===== SOURCE INFORMATION
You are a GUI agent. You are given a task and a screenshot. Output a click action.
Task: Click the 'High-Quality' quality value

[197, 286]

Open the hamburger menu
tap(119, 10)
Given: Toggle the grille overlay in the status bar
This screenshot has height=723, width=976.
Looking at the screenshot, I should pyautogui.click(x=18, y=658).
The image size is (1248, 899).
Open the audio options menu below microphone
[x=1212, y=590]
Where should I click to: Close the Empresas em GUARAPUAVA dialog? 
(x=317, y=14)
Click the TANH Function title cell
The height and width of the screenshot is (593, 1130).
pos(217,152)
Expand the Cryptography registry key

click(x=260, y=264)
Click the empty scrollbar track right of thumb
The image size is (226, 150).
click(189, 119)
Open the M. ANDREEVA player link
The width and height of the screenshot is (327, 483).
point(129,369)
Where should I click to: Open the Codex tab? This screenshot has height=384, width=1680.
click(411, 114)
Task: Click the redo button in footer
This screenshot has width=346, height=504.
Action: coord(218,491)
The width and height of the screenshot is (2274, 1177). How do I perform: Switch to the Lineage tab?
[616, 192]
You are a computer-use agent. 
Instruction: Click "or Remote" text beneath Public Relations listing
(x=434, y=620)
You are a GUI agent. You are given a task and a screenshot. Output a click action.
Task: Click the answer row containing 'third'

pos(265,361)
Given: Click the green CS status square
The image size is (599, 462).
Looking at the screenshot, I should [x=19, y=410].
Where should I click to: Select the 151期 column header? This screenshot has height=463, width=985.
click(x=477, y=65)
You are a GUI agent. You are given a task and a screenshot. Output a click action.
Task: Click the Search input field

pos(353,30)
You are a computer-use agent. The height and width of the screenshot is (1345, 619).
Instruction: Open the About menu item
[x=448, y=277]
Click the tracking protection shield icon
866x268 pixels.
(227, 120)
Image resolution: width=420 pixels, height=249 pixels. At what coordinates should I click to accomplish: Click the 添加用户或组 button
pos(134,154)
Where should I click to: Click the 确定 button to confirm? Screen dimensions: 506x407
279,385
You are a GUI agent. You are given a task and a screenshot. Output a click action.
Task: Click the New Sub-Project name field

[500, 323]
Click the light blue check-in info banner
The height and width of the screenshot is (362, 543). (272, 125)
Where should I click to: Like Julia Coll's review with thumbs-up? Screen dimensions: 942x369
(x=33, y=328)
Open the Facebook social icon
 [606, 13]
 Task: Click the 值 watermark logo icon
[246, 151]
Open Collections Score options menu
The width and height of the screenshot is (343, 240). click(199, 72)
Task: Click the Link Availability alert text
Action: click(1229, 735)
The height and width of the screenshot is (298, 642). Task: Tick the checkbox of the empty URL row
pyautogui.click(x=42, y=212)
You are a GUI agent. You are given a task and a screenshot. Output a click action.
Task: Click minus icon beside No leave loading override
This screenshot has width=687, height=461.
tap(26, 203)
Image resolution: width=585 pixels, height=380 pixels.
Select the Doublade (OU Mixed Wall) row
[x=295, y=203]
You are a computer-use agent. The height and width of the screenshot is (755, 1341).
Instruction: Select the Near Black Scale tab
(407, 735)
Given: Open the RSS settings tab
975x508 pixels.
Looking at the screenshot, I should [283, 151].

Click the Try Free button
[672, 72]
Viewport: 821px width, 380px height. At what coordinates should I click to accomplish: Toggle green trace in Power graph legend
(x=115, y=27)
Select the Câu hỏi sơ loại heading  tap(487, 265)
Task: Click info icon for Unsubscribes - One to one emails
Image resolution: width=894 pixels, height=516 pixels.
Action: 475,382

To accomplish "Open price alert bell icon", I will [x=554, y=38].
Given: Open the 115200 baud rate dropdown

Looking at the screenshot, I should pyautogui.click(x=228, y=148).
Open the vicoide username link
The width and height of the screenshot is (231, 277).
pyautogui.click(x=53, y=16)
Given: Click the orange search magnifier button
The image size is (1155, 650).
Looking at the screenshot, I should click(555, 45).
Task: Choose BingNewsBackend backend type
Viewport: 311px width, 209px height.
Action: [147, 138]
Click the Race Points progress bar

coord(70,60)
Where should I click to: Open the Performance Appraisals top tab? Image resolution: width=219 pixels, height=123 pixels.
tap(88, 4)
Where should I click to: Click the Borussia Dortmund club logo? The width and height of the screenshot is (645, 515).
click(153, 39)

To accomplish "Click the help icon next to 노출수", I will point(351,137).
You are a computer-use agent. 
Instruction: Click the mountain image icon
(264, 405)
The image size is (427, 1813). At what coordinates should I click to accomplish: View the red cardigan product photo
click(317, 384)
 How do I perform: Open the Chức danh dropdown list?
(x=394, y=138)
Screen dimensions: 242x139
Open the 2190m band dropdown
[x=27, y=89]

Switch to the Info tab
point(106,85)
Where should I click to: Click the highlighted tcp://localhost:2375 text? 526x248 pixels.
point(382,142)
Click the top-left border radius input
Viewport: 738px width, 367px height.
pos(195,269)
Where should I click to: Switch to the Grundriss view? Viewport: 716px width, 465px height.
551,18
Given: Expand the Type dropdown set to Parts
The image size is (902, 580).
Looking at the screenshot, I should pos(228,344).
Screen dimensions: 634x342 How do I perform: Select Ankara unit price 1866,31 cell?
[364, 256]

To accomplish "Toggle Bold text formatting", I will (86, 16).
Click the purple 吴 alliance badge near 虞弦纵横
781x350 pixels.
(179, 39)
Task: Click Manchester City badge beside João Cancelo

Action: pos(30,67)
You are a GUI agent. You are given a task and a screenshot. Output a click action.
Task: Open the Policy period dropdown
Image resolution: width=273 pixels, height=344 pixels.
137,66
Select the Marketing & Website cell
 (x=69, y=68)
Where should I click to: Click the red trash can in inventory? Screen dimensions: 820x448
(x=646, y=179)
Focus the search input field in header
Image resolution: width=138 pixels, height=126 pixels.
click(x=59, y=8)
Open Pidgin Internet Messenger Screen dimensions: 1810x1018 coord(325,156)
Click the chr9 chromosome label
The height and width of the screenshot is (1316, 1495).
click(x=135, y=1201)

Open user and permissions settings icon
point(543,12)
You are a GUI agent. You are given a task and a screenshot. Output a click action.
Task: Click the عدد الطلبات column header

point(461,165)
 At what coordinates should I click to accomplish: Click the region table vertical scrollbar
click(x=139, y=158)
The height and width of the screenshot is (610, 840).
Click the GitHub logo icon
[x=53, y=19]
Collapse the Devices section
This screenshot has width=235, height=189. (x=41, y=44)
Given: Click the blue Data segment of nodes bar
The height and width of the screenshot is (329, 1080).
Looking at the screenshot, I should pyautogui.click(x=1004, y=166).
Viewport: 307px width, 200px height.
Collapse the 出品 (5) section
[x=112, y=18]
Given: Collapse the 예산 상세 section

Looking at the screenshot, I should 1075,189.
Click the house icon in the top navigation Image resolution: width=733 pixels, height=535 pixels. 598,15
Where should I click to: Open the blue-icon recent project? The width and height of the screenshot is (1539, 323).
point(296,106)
==========
Each line carrying the string "will" should be copied out from the entries.

To accomplish "Open price alert bell icon", I will [x=554, y=38].
To accomplish "Click the help icon next to 노출수", I will point(351,137).
To accomplish "Toggle Bold text formatting", I will (86, 16).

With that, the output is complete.